Aunque a menudo se dice que sería beneficioso vernos a nosotros mismos como nos ven los demás, tal conocimiento resultaría insuficiente. Esto así porque uno de los aspectos más difíciles de nuestras respectivas trayectorias es el de vernos a nosotros mismos objetivamente; no meramente como los demás nos ven, sino como realmente somos.
«Oh, si algún Poder el don nos diera
de vernos como los demás nos ven».
Sin obtener esta perspectiva, ¿podremos alguna vez hacer los cambios necesarios para convertirnos en personas mejores: crecer de una vez por todas, ¿a fin de volvernos emocionalmente maduros?
El mundo no carece de adultos inmaduros que viven la vida a merced de sus emociones negativas. Una autoevaluación honesta es la clave para romper la falsa imagen de uno mismo ¿Pero por dónde empezar? Preguntarnos hasta qué punto controlamos nuestras respuestas a los sentimientos de ira, miedo, celos o envidia, o el grado en que la intolerancia, el pesimismo y la inferioridad gobiernan nuestras acciones, o cómo nos entorpecen el orgullo, la amargura y la autocompasión, es un buen punto de partida.
Esta lista incompleta de detonadores emocionales es desalentadora. Se dice que lo más difícil de hacer es admitir que estamos equivocados; en segundo lugar, le sigue de cerca el hacer los cambios necesarios. Todos hemos cedido a la ira infundada. Todos hemos fallado en cuanto a admitir que nos equivocamos al responder como lo hicimos.

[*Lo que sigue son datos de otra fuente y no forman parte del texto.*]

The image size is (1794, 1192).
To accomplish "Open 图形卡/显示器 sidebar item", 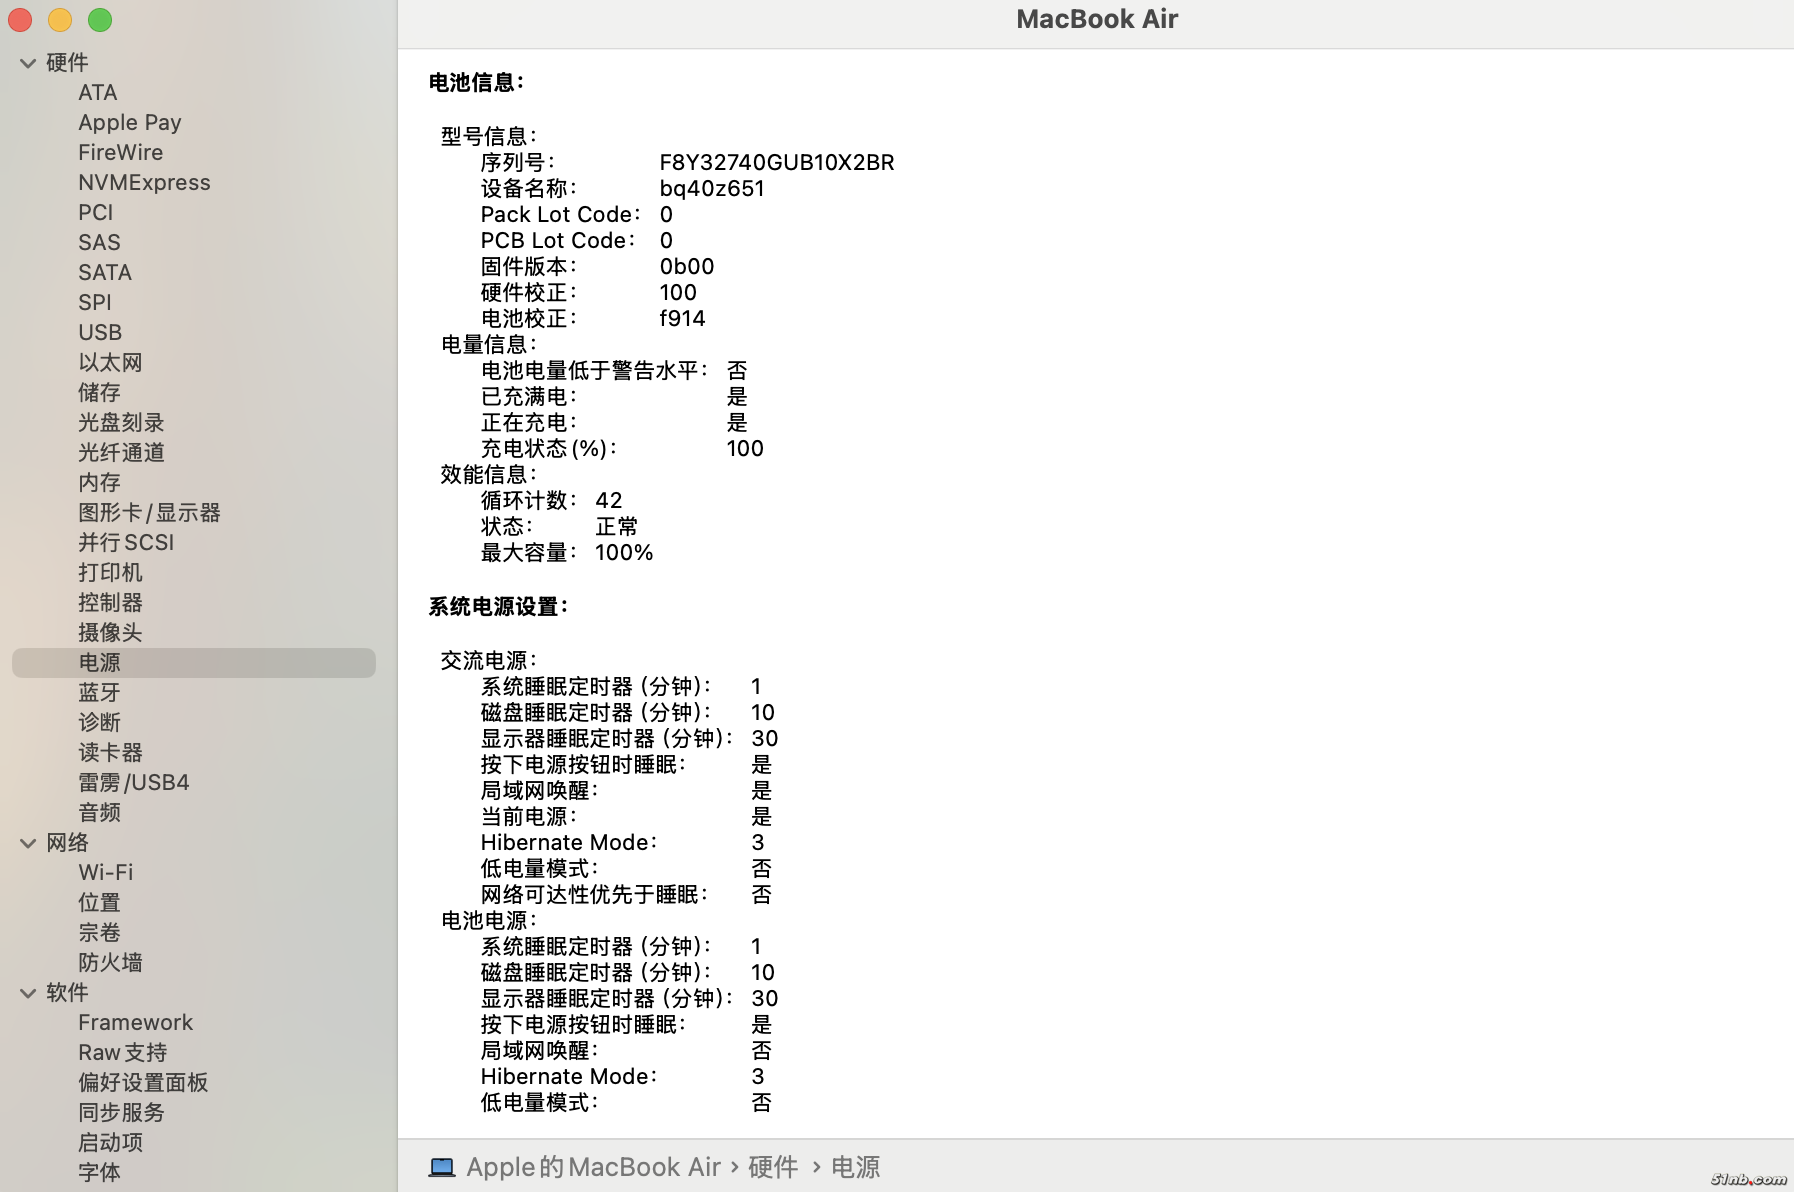I will coord(149,512).
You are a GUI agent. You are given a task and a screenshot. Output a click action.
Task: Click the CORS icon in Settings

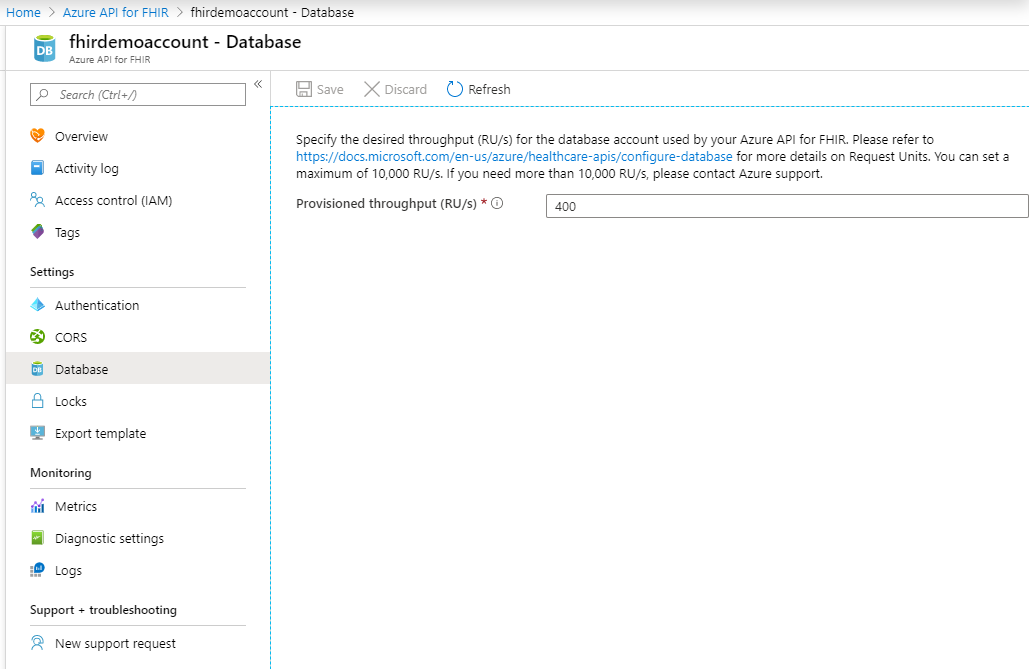38,337
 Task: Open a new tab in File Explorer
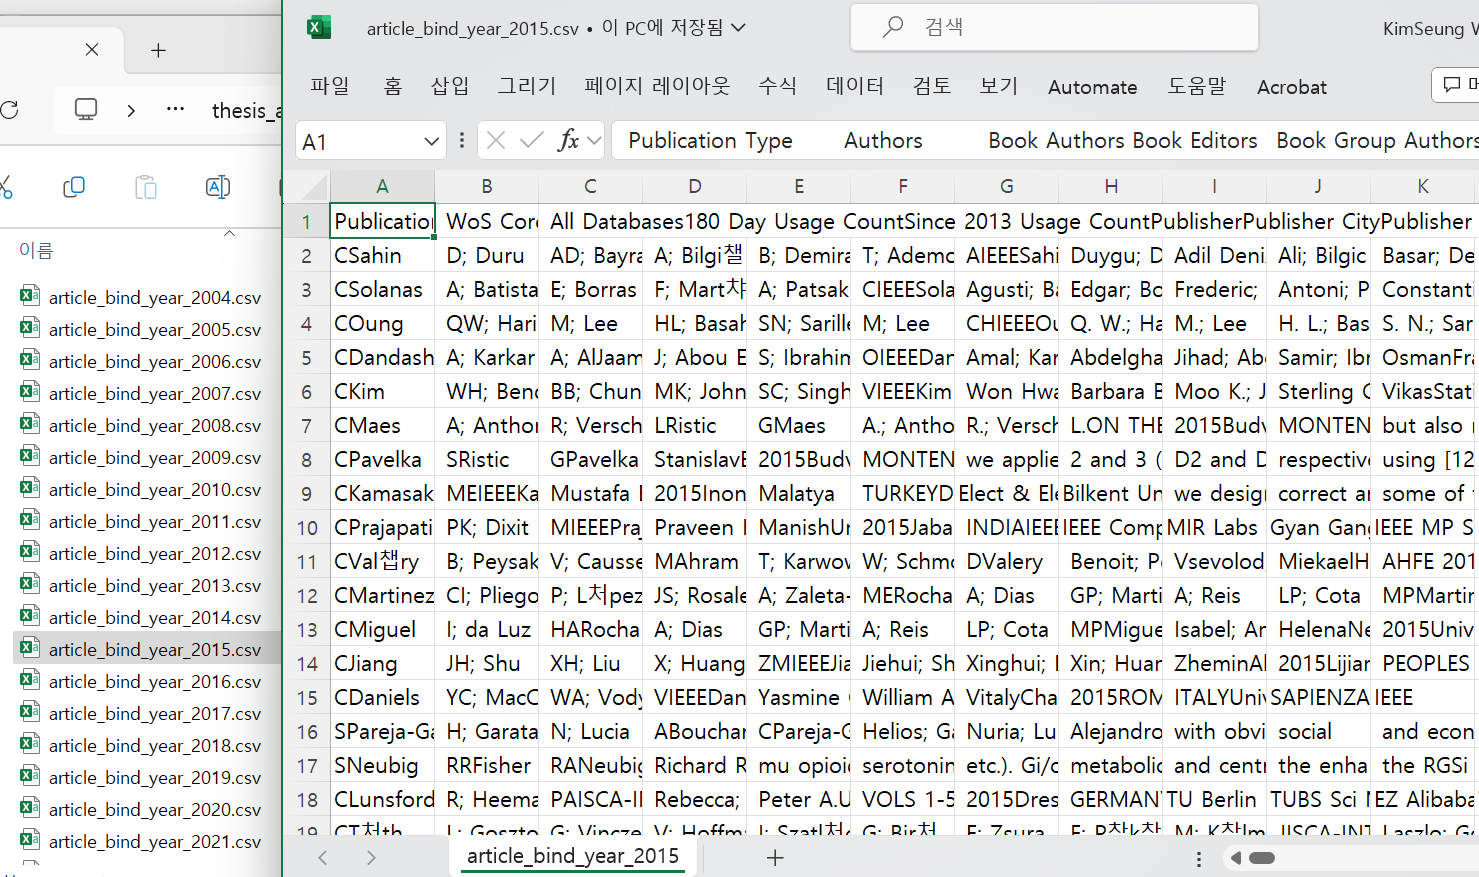point(159,49)
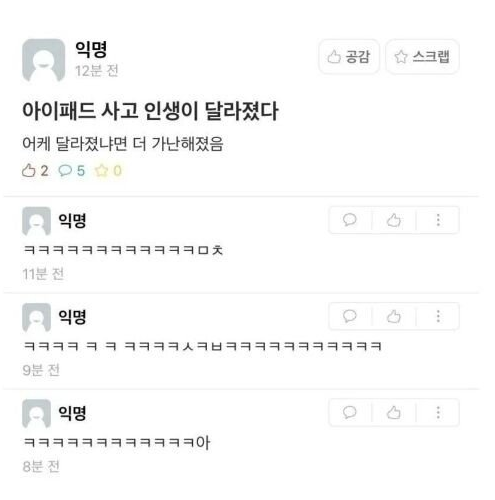Reply to the first comment with speech bubble

pyautogui.click(x=350, y=220)
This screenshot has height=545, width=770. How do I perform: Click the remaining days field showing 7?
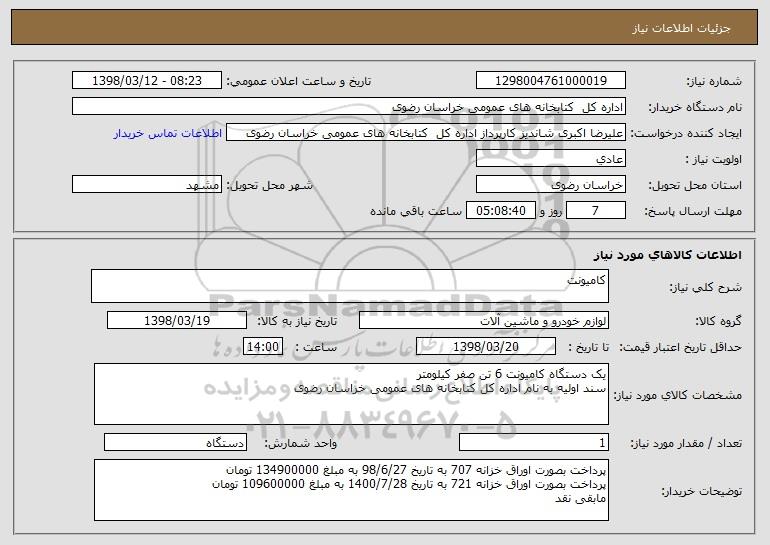pyautogui.click(x=597, y=211)
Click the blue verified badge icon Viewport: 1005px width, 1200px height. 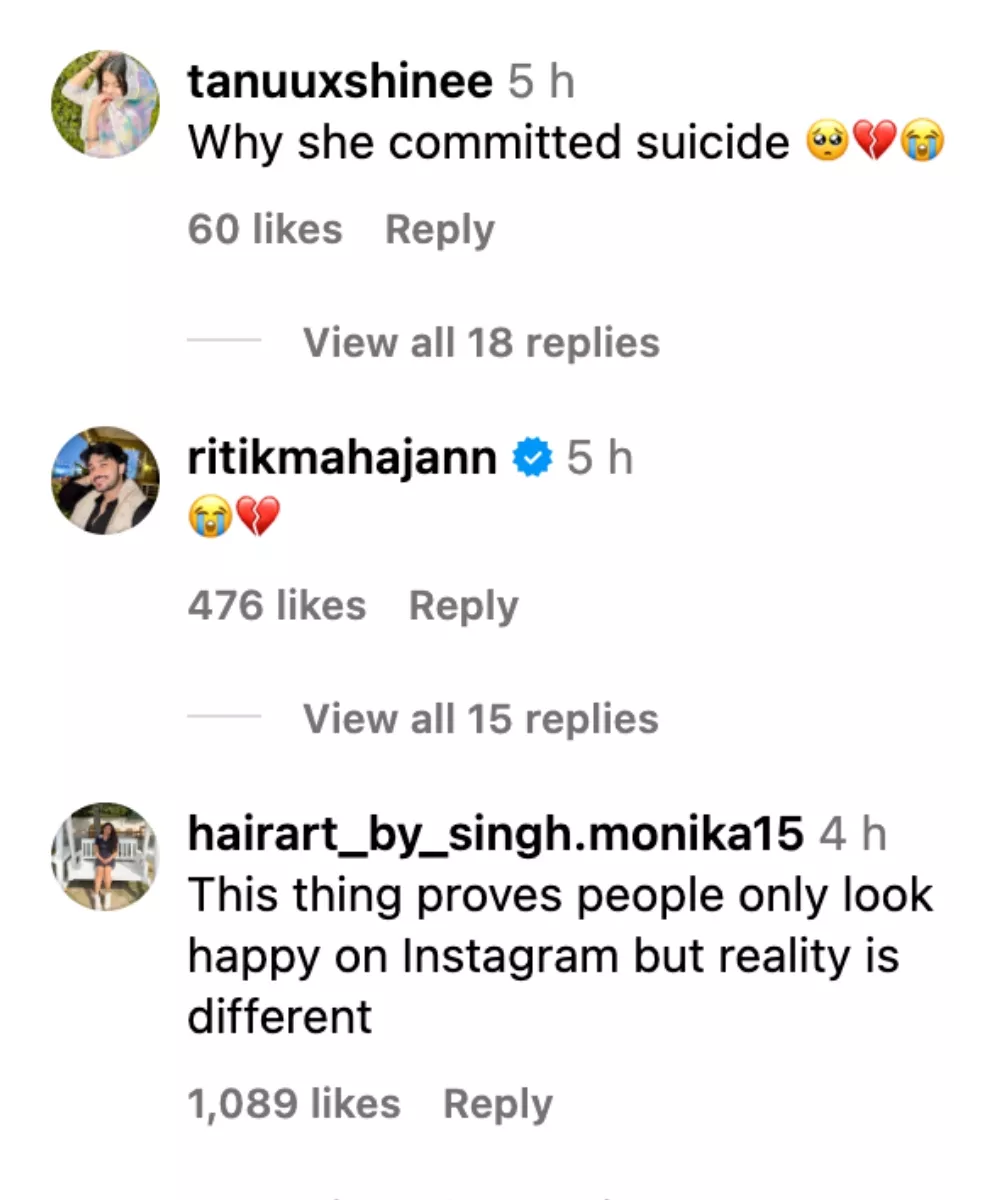point(532,459)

Así, de una u otra manera, todos hemos fallado en cuanto a efectuar algún cambio duradero en nosotros mismos.
El secreto del éxito puede residir en la comprensión de cómo funciona el cerebro cuando caemos en comportamientos repetitivos de mala calidad. En años recientes, algunos neurocientíficos han explicado que el antiguo mecanismo de respuesta al estímulo está sustentado por bucles de retroalimentación neuronal que pueden volverse fijos. Lo que solíamos llamar malos hábitos son bucles de retroalimentación que, una vez activados, deben completarse. La respuesta habitual de enfado seguirá su curso. Para lograr el cambio, debemos romper el bucle de retroalimentación y sustituirlo por una nueva práctica. Por ejemplo, los enfermos obsesivo-compulsivos rompen el bucle eligiendo no actuar cuando surge el deseo de lavarse las manos repetidamente. En el lenguaje de la terapia, se dan permiso para no actuar de manera negativa. Cuando se repite con el tiempo, esta falta de acción configura de nuevo el cerebro y reemplaza la respuesta malsana con una sana. En el lenguaje de la tradición judeocristiana dominante de Occidente, el dominio propio y el arrepentimiento son clave para la madurez emocional.
«Todos deben estar listos para escuchar, y ser lentos para hablar y para enojarse; pues la ira humana no produce la vida justa que Dios quiere».
Seguramente esto es lo que necesitamos en un mundo profundamente perturbado por divisiones políticas y sociales, por resentimiento y desigualdad, por muros fronterizos y formas más sutiles de exclusión, por la depuración étnica y actos de crueldad indecible. Las emociones negativas juegan un papel central en estas facetas de la vida moderna. Pero hay respuestas para nuestras inmadureces emocionales —maneras de vernos a nosotros mismos tales como somos— y para hacer cambios reales; porque, en palabras del profeta Miqueas: «Ya se te ha dicho lo que de ti espera el Señor: Practicar la justicia, amar la misericordia, y humillarte ante tu Dios» (Miqueas 6:8, NVI).